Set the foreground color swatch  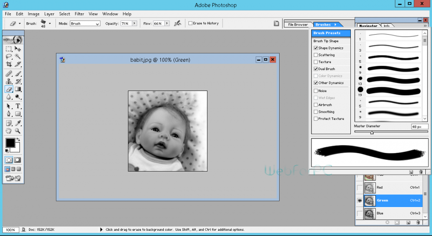click(x=9, y=142)
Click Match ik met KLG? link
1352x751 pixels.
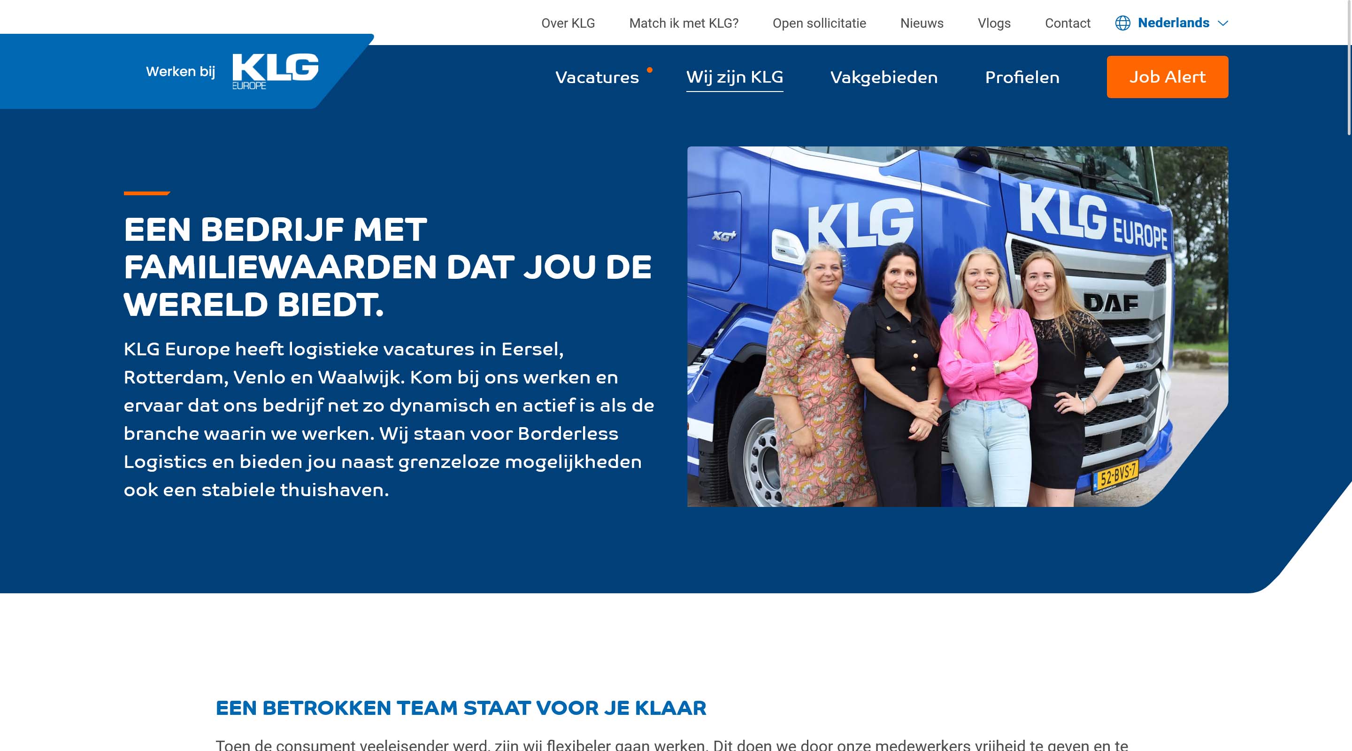pos(683,23)
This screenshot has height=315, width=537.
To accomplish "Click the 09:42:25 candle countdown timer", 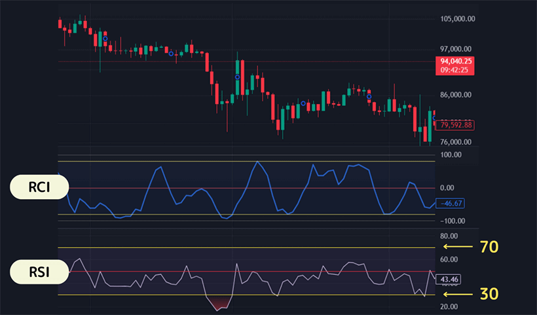I will 457,69.
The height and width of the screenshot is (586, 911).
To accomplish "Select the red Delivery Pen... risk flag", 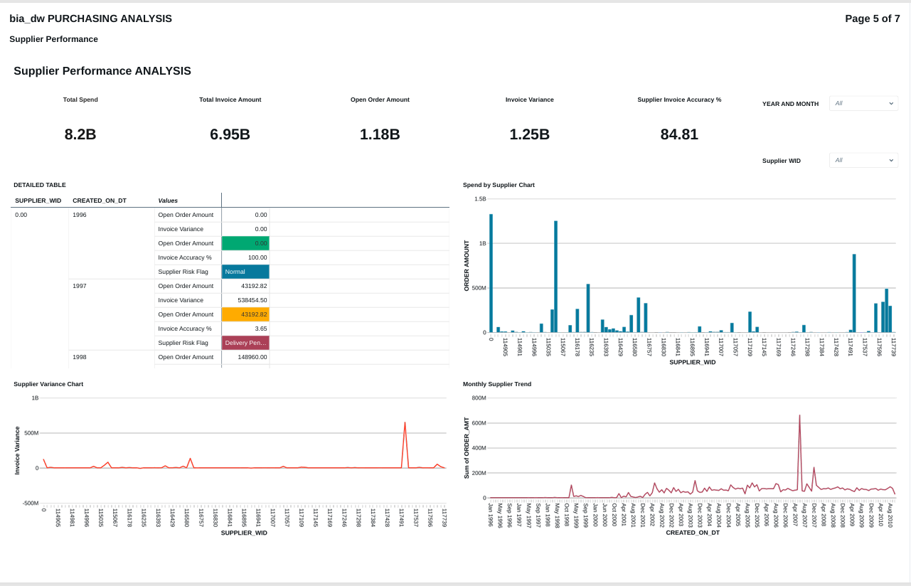I will 245,343.
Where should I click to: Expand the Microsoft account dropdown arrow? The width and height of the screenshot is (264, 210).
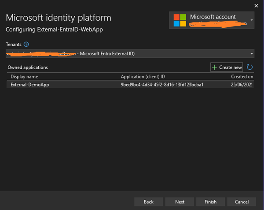pos(252,20)
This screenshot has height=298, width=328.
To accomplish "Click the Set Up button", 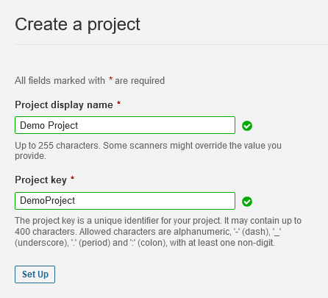I will [35, 274].

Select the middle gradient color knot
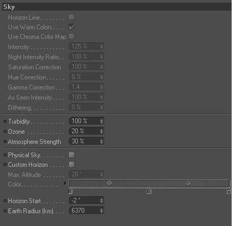(x=149, y=190)
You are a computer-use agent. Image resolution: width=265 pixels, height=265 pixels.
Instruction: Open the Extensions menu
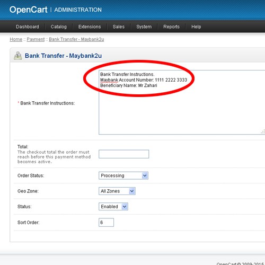point(90,27)
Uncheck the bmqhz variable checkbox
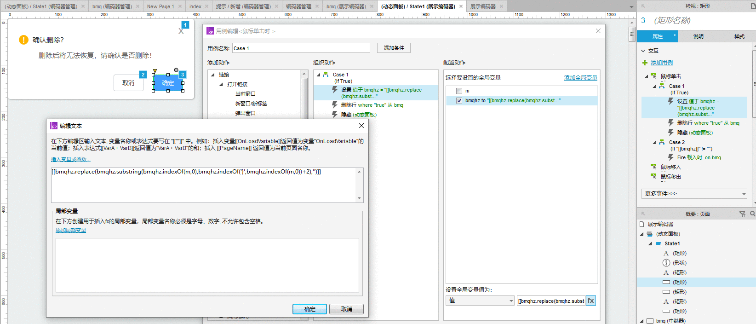This screenshot has height=324, width=756. pyautogui.click(x=459, y=100)
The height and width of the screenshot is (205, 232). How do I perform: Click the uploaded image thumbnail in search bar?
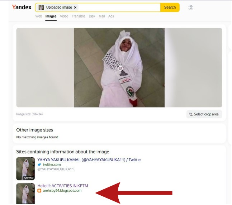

────────────────

HOW TO COMPLETE THIS TASK ▸ All lines from the one containing "You are a computer-use" through the end of the entries, both ends included, should be written out exactly, with no pictures.

YOUR RESPONSE ▸
You are a computer-use agent. Image resolution: width=265 pixels, height=265 pixels.
Instruction: Open the Extensions menu
point(90,27)
Uncheck the bmqhz variable checkbox
This screenshot has height=324, width=756. pyautogui.click(x=459, y=100)
The height and width of the screenshot is (205, 232). How do I perform: Click the uploaded image thumbnail in search bar?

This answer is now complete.